With the excavation complete and all parts cleaned and consolidated, only stabilisation and reconstruction remained.  Chemical stabilisation of copper alloy is usually undertaken by bath in a vacuum chamber, to help the penetration of the neutralising chemical, benzotriazole (BTA), right down to the bottom of any active corrosion pits.  However, there was no way the tankard would survive soaking, let alone a vacuum.  Instead, applications of BTA solution were made by brush onto all accessible metal.  Stabilisation would often be followed by a coating of Incralac (International Copper Research Association Lacquer), but in this case it was decided not to introduce anything which might hinder future applications of BTA.

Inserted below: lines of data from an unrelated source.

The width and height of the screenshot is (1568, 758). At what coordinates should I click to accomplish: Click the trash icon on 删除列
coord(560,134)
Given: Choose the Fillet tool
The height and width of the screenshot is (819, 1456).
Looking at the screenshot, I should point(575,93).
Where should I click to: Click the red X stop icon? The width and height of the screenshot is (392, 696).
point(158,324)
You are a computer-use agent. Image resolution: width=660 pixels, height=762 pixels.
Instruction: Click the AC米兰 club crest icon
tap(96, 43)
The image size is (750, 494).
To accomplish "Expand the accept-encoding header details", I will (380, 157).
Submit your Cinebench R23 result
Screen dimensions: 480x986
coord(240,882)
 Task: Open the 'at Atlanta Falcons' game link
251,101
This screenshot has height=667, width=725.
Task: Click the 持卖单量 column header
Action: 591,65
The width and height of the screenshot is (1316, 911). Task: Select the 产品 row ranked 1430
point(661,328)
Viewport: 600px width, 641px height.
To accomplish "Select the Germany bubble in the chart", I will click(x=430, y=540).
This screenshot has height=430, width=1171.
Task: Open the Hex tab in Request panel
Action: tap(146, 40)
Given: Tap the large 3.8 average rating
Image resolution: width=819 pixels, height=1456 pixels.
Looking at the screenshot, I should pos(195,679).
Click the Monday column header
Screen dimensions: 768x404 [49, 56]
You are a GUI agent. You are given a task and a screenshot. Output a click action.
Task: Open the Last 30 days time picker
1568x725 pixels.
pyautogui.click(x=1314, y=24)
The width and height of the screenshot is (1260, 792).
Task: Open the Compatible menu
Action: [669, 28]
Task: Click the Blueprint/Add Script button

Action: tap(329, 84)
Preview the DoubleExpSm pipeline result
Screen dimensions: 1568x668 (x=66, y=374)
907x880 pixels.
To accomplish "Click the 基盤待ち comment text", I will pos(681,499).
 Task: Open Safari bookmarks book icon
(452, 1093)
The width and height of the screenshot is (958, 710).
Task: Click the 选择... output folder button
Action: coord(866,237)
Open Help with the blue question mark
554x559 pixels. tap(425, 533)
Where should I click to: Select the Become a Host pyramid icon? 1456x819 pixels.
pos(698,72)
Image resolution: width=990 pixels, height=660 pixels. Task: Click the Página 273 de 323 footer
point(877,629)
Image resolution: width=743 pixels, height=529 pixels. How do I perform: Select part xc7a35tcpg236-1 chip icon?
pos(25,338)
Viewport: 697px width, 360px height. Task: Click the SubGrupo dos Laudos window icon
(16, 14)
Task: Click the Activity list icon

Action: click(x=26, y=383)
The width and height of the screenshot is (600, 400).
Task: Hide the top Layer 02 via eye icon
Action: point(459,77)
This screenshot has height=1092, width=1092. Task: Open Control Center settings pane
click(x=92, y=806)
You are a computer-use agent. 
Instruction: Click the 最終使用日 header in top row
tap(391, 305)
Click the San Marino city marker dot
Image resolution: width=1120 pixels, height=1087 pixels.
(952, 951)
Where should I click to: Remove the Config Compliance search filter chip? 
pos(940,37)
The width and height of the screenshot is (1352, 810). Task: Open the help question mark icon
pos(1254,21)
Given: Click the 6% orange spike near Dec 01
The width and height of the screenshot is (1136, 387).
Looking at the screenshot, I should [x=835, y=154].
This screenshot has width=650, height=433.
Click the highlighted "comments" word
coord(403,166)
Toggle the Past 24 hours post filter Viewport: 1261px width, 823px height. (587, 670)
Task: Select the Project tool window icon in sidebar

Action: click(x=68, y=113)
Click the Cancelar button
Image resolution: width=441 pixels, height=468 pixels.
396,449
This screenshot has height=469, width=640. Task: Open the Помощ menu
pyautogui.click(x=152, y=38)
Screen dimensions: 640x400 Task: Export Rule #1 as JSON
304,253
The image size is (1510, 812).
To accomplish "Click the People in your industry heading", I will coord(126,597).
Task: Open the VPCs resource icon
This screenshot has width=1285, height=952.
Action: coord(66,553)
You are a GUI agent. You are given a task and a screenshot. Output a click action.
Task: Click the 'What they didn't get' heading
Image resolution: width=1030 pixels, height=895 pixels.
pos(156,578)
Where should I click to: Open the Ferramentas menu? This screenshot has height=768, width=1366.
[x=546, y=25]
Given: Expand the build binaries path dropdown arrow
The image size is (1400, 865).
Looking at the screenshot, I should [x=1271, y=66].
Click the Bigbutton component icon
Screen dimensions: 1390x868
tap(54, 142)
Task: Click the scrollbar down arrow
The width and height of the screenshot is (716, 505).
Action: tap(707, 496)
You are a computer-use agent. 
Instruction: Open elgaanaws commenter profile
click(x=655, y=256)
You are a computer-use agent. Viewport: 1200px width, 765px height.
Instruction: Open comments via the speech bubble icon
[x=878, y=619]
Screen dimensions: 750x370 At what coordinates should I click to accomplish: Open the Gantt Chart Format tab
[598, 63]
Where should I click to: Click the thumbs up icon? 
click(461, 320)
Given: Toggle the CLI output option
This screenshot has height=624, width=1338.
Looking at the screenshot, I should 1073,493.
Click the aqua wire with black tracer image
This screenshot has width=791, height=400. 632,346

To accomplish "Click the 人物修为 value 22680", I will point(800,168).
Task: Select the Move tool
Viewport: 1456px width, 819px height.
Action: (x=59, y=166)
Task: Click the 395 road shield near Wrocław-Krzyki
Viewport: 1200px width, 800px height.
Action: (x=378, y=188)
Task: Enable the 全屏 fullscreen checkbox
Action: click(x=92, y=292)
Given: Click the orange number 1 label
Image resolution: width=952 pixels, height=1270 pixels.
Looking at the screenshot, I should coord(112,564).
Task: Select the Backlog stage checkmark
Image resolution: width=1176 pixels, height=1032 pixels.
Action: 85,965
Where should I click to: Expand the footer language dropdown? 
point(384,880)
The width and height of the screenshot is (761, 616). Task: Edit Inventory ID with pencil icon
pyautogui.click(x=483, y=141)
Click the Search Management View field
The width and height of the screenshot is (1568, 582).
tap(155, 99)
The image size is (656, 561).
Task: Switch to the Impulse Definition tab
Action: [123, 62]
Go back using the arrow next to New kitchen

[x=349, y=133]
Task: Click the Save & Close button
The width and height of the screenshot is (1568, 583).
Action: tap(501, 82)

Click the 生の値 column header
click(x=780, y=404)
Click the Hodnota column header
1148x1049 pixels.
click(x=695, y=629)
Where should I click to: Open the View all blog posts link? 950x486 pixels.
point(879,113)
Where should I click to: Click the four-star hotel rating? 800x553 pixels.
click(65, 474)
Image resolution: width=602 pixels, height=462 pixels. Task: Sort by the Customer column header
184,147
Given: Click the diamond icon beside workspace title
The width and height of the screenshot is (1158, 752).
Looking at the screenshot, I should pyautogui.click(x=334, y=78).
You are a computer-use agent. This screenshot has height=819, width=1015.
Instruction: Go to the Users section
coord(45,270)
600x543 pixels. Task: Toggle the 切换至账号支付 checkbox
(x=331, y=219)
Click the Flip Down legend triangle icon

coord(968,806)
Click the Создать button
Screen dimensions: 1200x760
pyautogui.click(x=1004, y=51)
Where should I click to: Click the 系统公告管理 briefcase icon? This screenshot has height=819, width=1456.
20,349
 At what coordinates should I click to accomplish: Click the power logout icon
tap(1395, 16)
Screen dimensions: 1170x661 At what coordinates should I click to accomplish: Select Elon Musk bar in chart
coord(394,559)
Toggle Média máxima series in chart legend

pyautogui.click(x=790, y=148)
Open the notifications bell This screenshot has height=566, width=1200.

Fig. 8:   Reconstructed, propped on blocks of foam.  White paper patches are visible inside.
Fig. 8:   Reconstructed, propped on blocks of foam.  White paper patches are visible inside.

Once dry, the detached copper bands were replaced in position (fig. 8).  Joins were made and tears backed with a very thin Japanese tissue, adhered with reversible adhesive.  When in-painted to match surrounding surfaces, these patches are virtually undetectable, but provide strength to weak areas, including any structurally weak wood. The adhesive used dissolves in acetone, rather than mineral spirits, so these patches can be removed if required without disturbing the consolidation of the laths.

The final step was to provide support for the tankard.  The best way to minimise risk from handling a fragile object is to create a mount that supports the object from box to display, removing the need for direct object handling.  A little bit of recycling helped create a mount for the tankard, as a label holder rescued from an old museum display proved not only the perfect size for a base, but also came with pre-drilled holes in the corners, fitting my Perspex rod perfectly.  All that followed was to cut and fit the rods, then carefully bend and shape them using a heatgun (fig. 9).  The gentle springy tension of the rods was all that was needed to hold them in place inside the tankard (fig. 10), with final adjustments made to ensure no vulnerable areas were under tension.

Conservation of the Oakley hoard will continue over the next year and it is expected that the items will eventually be displayed in an appropriate HCT site – watch this space for future instalments!

Fig. 9:  Bending Perspex rods with a heat gun.
Fig. 9:  Bending Perspex rods with a heat gun.


Fig. 10:  Conserved and mounted tankard.
Fig. 10:  Conserved and mounted tankard.